* [WHAT IS EXPECTED]:
The records below must be retyped exactly.

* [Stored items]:
------
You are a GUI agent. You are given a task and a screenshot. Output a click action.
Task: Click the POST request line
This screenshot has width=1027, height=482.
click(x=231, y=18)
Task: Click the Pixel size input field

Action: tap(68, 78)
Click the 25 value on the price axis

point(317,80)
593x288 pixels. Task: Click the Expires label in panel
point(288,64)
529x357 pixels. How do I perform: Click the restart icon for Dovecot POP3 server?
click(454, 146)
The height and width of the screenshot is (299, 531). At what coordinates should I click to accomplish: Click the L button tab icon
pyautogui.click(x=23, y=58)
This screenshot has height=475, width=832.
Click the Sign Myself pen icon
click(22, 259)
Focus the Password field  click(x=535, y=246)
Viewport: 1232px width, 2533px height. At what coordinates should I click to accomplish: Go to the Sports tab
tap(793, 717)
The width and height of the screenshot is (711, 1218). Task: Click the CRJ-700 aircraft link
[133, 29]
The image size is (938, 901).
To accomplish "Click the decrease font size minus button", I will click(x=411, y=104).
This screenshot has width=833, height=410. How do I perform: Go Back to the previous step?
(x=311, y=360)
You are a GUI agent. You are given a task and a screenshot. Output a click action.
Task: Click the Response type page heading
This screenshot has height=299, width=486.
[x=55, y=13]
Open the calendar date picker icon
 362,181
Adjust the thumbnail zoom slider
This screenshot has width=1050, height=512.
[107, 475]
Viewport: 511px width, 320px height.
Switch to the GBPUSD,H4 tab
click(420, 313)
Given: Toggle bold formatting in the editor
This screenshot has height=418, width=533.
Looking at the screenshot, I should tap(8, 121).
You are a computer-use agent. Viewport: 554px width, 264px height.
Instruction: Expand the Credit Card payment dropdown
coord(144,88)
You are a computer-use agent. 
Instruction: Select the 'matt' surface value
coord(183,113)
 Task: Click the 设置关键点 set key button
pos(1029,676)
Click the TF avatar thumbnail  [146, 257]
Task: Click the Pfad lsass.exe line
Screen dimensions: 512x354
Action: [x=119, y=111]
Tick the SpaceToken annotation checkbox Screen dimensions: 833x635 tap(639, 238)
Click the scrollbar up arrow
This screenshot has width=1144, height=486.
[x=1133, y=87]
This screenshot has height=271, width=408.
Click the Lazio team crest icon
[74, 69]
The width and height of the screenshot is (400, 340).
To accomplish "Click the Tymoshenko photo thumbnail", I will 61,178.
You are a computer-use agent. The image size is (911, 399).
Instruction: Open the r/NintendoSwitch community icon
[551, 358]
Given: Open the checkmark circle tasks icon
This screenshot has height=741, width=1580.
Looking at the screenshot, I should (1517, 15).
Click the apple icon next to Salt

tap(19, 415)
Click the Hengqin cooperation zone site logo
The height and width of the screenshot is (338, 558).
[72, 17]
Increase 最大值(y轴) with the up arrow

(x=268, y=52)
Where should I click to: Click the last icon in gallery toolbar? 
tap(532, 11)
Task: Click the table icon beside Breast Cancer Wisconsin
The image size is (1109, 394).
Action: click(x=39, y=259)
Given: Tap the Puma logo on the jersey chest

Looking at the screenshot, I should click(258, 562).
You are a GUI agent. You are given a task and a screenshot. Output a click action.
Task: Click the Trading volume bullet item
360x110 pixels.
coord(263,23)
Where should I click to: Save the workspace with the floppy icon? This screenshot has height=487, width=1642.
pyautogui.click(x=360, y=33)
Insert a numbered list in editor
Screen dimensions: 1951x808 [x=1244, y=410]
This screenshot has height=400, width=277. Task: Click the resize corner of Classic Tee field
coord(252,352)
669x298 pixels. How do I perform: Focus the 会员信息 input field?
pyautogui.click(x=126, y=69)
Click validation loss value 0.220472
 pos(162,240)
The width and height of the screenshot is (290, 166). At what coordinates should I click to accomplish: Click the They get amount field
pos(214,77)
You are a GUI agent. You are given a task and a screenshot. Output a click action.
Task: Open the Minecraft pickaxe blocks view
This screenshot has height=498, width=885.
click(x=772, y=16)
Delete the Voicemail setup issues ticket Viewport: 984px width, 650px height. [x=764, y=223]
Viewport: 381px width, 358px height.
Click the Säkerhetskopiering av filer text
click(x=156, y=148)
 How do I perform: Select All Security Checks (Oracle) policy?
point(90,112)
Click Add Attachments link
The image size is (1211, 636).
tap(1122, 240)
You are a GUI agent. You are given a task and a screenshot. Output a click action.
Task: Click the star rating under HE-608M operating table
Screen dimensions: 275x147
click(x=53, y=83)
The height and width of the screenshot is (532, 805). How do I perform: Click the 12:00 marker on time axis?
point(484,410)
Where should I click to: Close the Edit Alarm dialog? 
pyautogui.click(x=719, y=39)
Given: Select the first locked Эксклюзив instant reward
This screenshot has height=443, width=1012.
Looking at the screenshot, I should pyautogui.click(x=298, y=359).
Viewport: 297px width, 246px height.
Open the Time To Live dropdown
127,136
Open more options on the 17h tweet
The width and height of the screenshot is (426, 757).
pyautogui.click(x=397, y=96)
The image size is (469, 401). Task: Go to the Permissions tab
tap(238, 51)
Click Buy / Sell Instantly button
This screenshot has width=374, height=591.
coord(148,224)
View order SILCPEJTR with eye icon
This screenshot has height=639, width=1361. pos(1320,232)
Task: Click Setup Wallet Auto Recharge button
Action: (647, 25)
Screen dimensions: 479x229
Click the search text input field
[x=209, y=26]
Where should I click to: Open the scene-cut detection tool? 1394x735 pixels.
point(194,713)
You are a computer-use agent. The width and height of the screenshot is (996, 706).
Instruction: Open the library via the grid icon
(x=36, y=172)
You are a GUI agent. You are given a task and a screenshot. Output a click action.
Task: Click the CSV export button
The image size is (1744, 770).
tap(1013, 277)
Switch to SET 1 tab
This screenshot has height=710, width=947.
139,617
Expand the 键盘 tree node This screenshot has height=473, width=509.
------
* [RESPONSE BELOW]:
You are a GUI agent. You are given a task and a screenshot. Output a click action.
Task: Click the POST request line
This screenshot has width=1027, height=482.
click(x=231, y=18)
Task: Click the Pixel size input field

Action: tap(68, 78)
Click the 25 value on the price axis

point(317,80)
593x288 pixels. Task: Click the Expires label in panel
point(288,64)
529x357 pixels. How do I perform: Click the restart icon for Dovecot POP3 server?
click(454, 146)
The height and width of the screenshot is (299, 531). At what coordinates should I click to accomplish: Click the L button tab icon
pyautogui.click(x=23, y=58)
This screenshot has height=475, width=832.
Click the Sign Myself pen icon
click(22, 259)
Focus the Password field  click(x=535, y=246)
Viewport: 1232px width, 2533px height. At what coordinates should I click to accomplish: Go to the Sports tab
tap(793, 717)
The width and height of the screenshot is (711, 1218). Task: Click the CRJ-700 aircraft link
[133, 29]
The image size is (938, 901).
To accomplish "Click the decrease font size minus button", I will click(x=411, y=104).
This screenshot has width=833, height=410. How do I perform: Go Back to the previous step?
(x=311, y=360)
You are a GUI agent. You are given a task and a screenshot. Output a click action.
Task: Click the Response type page heading
This screenshot has height=299, width=486.
[x=55, y=13]
Open the calendar date picker icon
 362,181
Adjust the thumbnail zoom slider
This screenshot has width=1050, height=512.
[107, 475]
Viewport: 511px width, 320px height.
Switch to the GBPUSD,H4 tab
click(420, 313)
Given: Toggle bold formatting in the editor
This screenshot has height=418, width=533.
Looking at the screenshot, I should tap(8, 121).
You are a computer-use agent. Viewport: 554px width, 264px height.
Instruction: Expand the Credit Card payment dropdown
coord(144,88)
You are a computer-use agent. 
Instruction: Select the 'matt' surface value
coord(183,113)
 Task: Click the 设置关键点 set key button
pos(1029,676)
Click the TF avatar thumbnail  [146, 257]
Task: Click the Pfad lsass.exe line
Screen dimensions: 512x354
Action: [x=119, y=111]
Tick the SpaceToken annotation checkbox Screen dimensions: 833x635 tap(639, 238)
Click the scrollbar up arrow
This screenshot has width=1144, height=486.
[x=1133, y=87]
This screenshot has height=271, width=408.
Click the Lazio team crest icon
[74, 69]
The width and height of the screenshot is (400, 340).
To accomplish "Click the Tymoshenko photo thumbnail", I will 61,178.
You are a computer-use agent. The image size is (911, 399).
Instruction: Open the r/NintendoSwitch community icon
[551, 358]
Given: Open the checkmark circle tasks icon
This screenshot has height=741, width=1580.
Looking at the screenshot, I should (1517, 15).
Click the apple icon next to Salt

tap(19, 415)
Click the Hengqin cooperation zone site logo
The height and width of the screenshot is (338, 558).
[72, 17]
Increase 最大值(y轴) with the up arrow

(x=268, y=52)
Where should I click to: Click the last icon in gallery toolbar? 
tap(532, 11)
Task: Click the table icon beside Breast Cancer Wisconsin
The image size is (1109, 394).
Action: click(x=39, y=259)
Given: Tap the Puma logo on the jersey chest

Looking at the screenshot, I should click(258, 562).
You are a GUI agent. You are given a task and a screenshot. Output a click action.
Task: Click the Trading volume bullet item
360x110 pixels.
coord(263,23)
Where should I click to: Save the workspace with the floppy icon? This screenshot has height=487, width=1642.
pyautogui.click(x=360, y=33)
Insert a numbered list in editor
Screen dimensions: 1951x808 [x=1244, y=410]
This screenshot has height=400, width=277. Task: Click the resize corner of Classic Tee field
coord(252,352)
669x298 pixels. How do I perform: Focus the 会员信息 input field?
pyautogui.click(x=126, y=69)
Click validation loss value 0.220472
 pos(162,240)
The width and height of the screenshot is (290, 166). At what coordinates should I click to accomplish: Click the They get amount field
pos(214,77)
You are a GUI agent. You are given a task and a screenshot. Output a click action.
Task: Open the Minecraft pickaxe blocks view
This screenshot has height=498, width=885.
click(x=772, y=16)
Delete the Voicemail setup issues ticket Viewport: 984px width, 650px height. [x=764, y=223]
Viewport: 381px width, 358px height.
Click the Säkerhetskopiering av filer text
click(x=156, y=148)
 How do I perform: Select All Security Checks (Oracle) policy?
point(90,112)
Click Add Attachments link
The image size is (1211, 636).
tap(1122, 240)
You are a GUI agent. You are given a task and a screenshot. Output a click action.
Task: Click the star rating under HE-608M operating table
Screen dimensions: 275x147
click(x=53, y=83)
The height and width of the screenshot is (532, 805). How do I perform: Click the 12:00 marker on time axis?
point(484,410)
Where should I click to: Close the Edit Alarm dialog? 
pyautogui.click(x=719, y=39)
Given: Select the first locked Эксклюзив instant reward
This screenshot has height=443, width=1012.
Looking at the screenshot, I should pyautogui.click(x=298, y=359).
Viewport: 297px width, 246px height.
Open the Time To Live dropdown
127,136
Open more options on the 17h tweet
The width and height of the screenshot is (426, 757).
pyautogui.click(x=397, y=96)
The image size is (469, 401). Task: Go to the Permissions tab
tap(238, 51)
Click Buy / Sell Instantly button
This screenshot has width=374, height=591.
coord(148,224)
View order SILCPEJTR with eye icon
This screenshot has height=639, width=1361. pos(1320,232)
Task: Click Setup Wallet Auto Recharge button
Action: (647, 25)
Screen dimensions: 479x229
Click the search text input field
[x=209, y=26]
Where should I click to: Open the scene-cut detection tool? 1394x735 pixels.
point(194,713)
You are a computer-use agent. The width and height of the screenshot is (996, 706).
Instruction: Open the library via the grid icon
(x=36, y=172)
You are a GUI agent. You are given a task and a screenshot. Output a click action.
Task: Click the CSV export button
The image size is (1744, 770).
tap(1013, 277)
Switch to SET 1 tab
This screenshot has height=710, width=947.
139,617
Expand the 键盘 tree node This screenshot has height=473, width=509.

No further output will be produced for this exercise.